Where the data below contains pictures, omit them; output the rest word for word.

Records to use section start

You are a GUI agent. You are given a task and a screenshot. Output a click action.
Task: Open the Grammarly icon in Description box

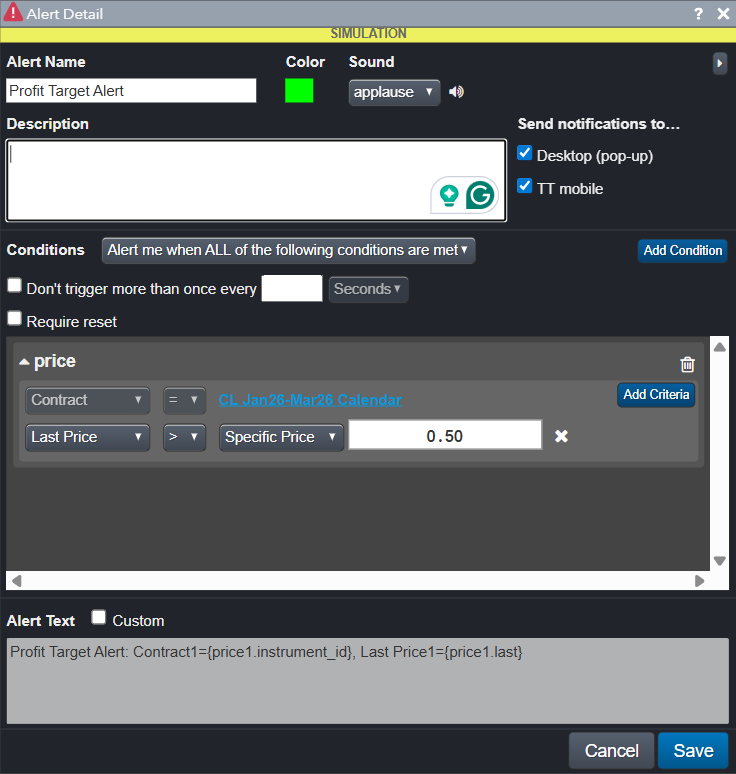(481, 195)
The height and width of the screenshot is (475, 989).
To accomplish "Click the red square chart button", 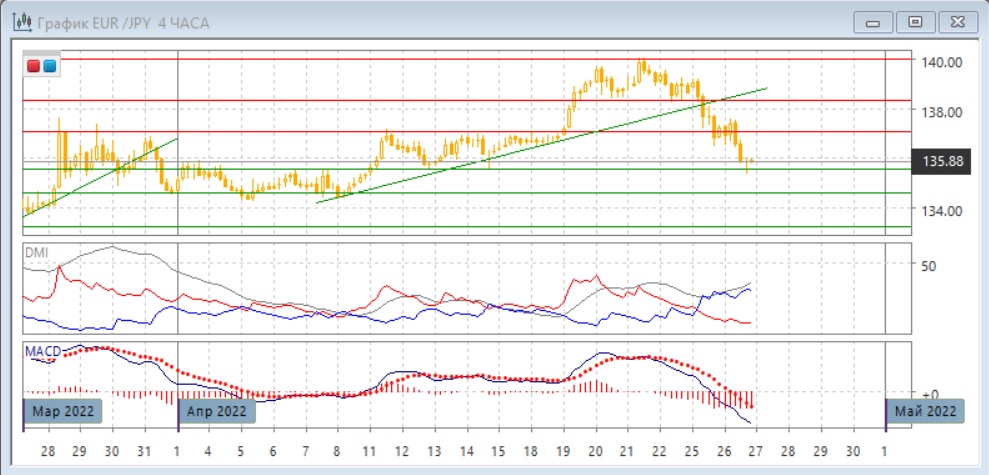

Records to use section end

Task result:
You are a GUI agent. You are given a task and a screenshot. Output a click action.
Task: Open the Grammarly icon in Description box

(481, 195)
The height and width of the screenshot is (475, 989).
To accomplish "Click the red square chart button", 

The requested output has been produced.